Лилли начала собираться. Ей нужно было зайти за своим женихом. Роза сердечно расцеловала ее.
— Будь здорова, Лилли. Гляди не робей… Лилли ушла, нагруженная подарками. И, будь я проклят, лицо ее стало совсем иным. Словно сгладились те резкие черты, которые проступают у каждого, кто сталкивается с человеческой подлостью. Ее лицо стало мягче. В нем и впрямь появилось что-то от молодой девушки.
Мы вышли за двери и махали руками вслед Лилли. Вдруг Мими разревелась. Она и сама когда-то была замужем, Ее муж еще в войну умер от воспаления легких. Если бы он погиб на фронте, у нее была бы небольшая пенсия и не пришлось бы ей пойти на панель. Роза похлопала ее по спине:
— Ну-ну, Мими, не размокай! Идем-ка выпьем еще по глотку кофе.
Всё общество вернулось в потемневший „Интернациональ“, как стая куриц в курятник. Но прежнее настроение уже не возвращалось.
— Сыграй нам что-нибудь на прощанье, — сказала Роза. — Для бодрости.
— Хорошо, — ответил я. — Давайте-ка отхватим „Марш старых товарищей“.
Потом распрощался и я. Роза успела сунуть мне сверток с пирогами. Я отдал его сыну „мамаши“, который уже устанавливал на ночь ее котелок с сосисками,
Я раздумывал, что предпринять. В бар не хотелось ни в коем случае, в кино тоже. Пойти разве в мастерскую? Я нерешительно посмотрел на часы. Уже восемь. Кестер, должно быть, вернулся. При нем Ленц не сможет часами говорить о той девушке. Я пошел в мастерскую.
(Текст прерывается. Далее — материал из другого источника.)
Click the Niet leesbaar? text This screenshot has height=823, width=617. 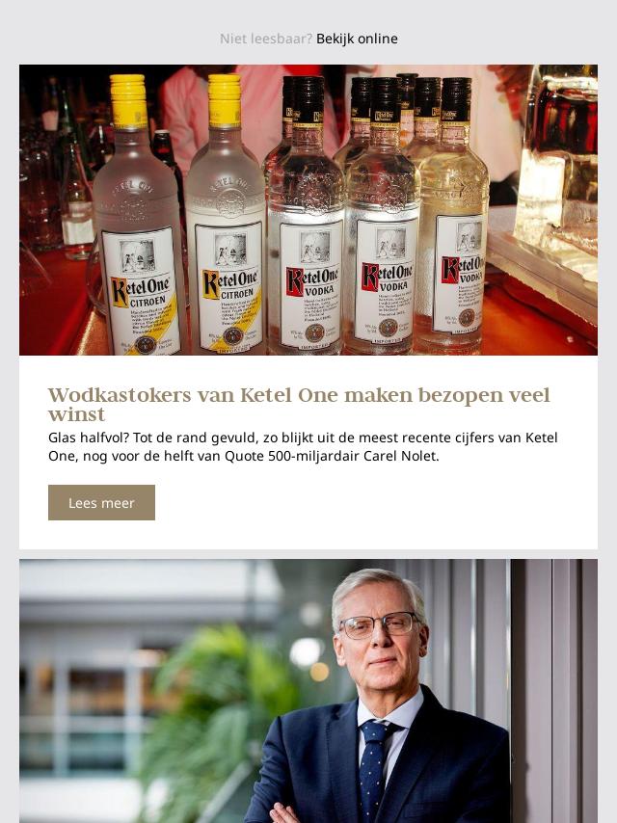click(x=266, y=39)
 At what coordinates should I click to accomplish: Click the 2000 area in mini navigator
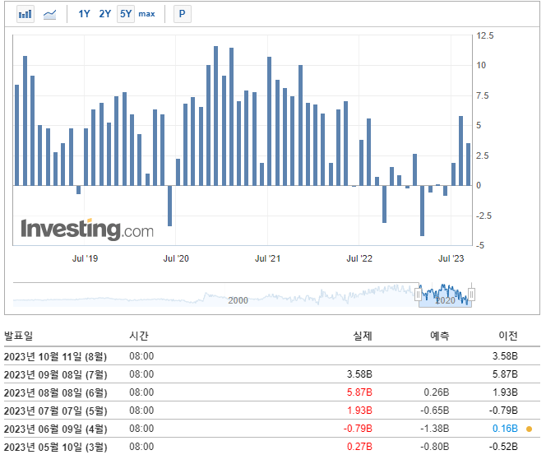click(x=238, y=300)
Там горел свет. И не только в помещении — весь двор был залит светом. Кроме Кестера, никого не было.
— Что здесь происходит, Отто? — спросил я. — Неужели ты продал кадилляк?
Кестер засмеялся:
— Нет. Это Готтфрид устроил небольшую иллюминацию.
Обе фары кадилляка были зажжены. Машина стояла так, что снопы света падали через окна прямо на цветущую сливу. Ее белизна казалась волшебной. И темнота вокруг нее шумела, словно прибой сумрачного моря,
— Великолепно! — сказал я. — А где же он?
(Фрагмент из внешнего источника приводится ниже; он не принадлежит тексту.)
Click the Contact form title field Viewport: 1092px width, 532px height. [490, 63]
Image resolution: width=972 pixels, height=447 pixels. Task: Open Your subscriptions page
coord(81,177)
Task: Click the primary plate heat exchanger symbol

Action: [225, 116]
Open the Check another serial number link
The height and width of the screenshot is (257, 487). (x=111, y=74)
— Пошел принести чего-нибудь поесть.
— Блестящая мысль, — сказал я. — У меня что-то вроде головокружения. Но, возможно, это просто от голода.
Кестер кивнул:
— Поесть всегда полезно. Это основной закон всех старых вояк. Я сегодня тоже учинил кое-что головокружительное. Записал „Карла“ на гонки, — Что? — спросил я. — Неужели на шестое? Он кивнул.
— Черт подери, Отто, но там же будет немало лихих гонщиков. Он снова кивнул:
— По классу спортивных машин участвует Браумюллер.
Я стал засучивать рукава:
— Ну, если так, тогда за дело, Отто. Закатим большую смазочную баню нашему любимцу.
— Стой! — крикнул последний романтик, вошедший в эту минуту. — Сперва сами заправимся.
Он стал разворачивать свертки. На столе появились: сыр, хлеб, копченая колбаса — твердая, как камень, шпроты. Всё это мы запивали хорошо охлажденным пивом. Мы ели, как артель изголодавшихся косарей. Потом взялись за „Карла“. Два часа мы возились с ним, проверили и смазали все подшипники. Затем мы с Ленцем поужинали еще раз.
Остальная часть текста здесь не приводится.